Üzerine pandeminin 2. yılında patlak veren küresel ekonomik kriz ve çığrından çıkan enflasyon rakamları da eklenince, çalışanların şirketlerine hissettikleri bağlılık iyiden iyiye zedelenmişti. Öyle ki PWC’nin yayınladığı anket, ofis çalışanlarının üçte birinin maaş zammı talep etmeyi planladığını ortaya koyarken, teknoloji sektörü çalışanları özelinde bu oranın %44’lere kadar çıktığını söylüyor. Aynı anket ayrıca, teknoloji sektörü çalışanlarının istediği maaş artışını alamadığı takdirde daha yüksek maaşlı bir işe geçme eğiliminin daha fazla olduğunun da altını çiziyor.
Bu istifa furyasının içerdiği bir tuhaf tezatlık da şu: Evden çalışma pek çok çalışana ekstra yükler bindirmeye devam ederken, araştırmalara göre uzaktan çalışmaya son veren şirketler bu istifalardan ilk etkilenen grubu oluşturuyor. Hatta şirketinin ofise dönüş kararı nedeniyle istifa edenler arasında, Apple’ın machine learning direktörü Ian Goodfellow da yer alıyor.
Yine Silikon Vadisi geleneğinden gelen teknoloji devi Meta, artık herkesin malumu haline gelen toksik iş ortamı ve pandemi döneminde iyice tırmanan şirket içi ayrımcılık yüzünden, büyük istifa dalgasından nasibini alan büyük oyuncuların başını çekiyor.
Peki “Great reset” sektörü nereye götürecek?

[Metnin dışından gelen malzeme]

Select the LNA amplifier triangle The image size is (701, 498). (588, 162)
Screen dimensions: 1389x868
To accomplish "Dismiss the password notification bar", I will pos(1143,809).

İlk sinyalleri geçtiğimiz sene Amerika’nın önde gelen emlak portalı Better.com’un 900 çalışanını Zoom üzerinden işten çıkarması ile veren büyük işten çıkarma dalgası -bugünlerde dünyada anılan adıyla Great Reset- geçtiğimiz hafta 15 binin üzerinde çalışanın işten çıkarılması ile gündeme oturdu. Üstelik bu işten çıkarmalardan yalnızca küçük ve orta ölçekli girişimler değil. Meta, Salesforce, Netflix ve Microsoft gibi teknoloji devleri dahi bu dalgadan nasibini aldı. Hatta yatırımcı tarafından Amerikan borsasının en iyi analizi olarak kabul edilen (ve aslında teknoloji şirketleri tarafından domine edilen) The Standard and Poor’s 500 indeksi dahi bu dönemde %20 değer kaybetti. %80’lere dayanan değer kaybı ile binlerce çalışanını işten çıkaran büyüme odaklı teknoloji girişimleri yeniden ayağa kalkmaya çalışırken, daha güvenli sularda seyreden rakipleri bir günde işsiz kalan bu profesyonellere kucak açarak kendi markasını parlatmakta elbette hiç gecikmedi.
Sonuç olarak “masanın her iki tarafı” da bu domino etkisini iliklerine kadar hissederken, kimileri bu işten çıkarma dalgasının kontrolsüz büyümenin doğal bir sonucu olduğunu savunurken, kimileri ise şirketlerin çalışanlara karşı avantajı yeniden ele geçirmek adına danışıklı bir oyun oynadıklarına inanıyorlar. Bu varsayımlar ne zaman ve nasıl doğrulanır kestirmek oldukça zor. Ancak kesin olan tek bir şey var ki o da özellikle büyüme odaklı teknoloji sektörü söz konusu olduğunda, zeminin daima kaygan olduğu gerçeği.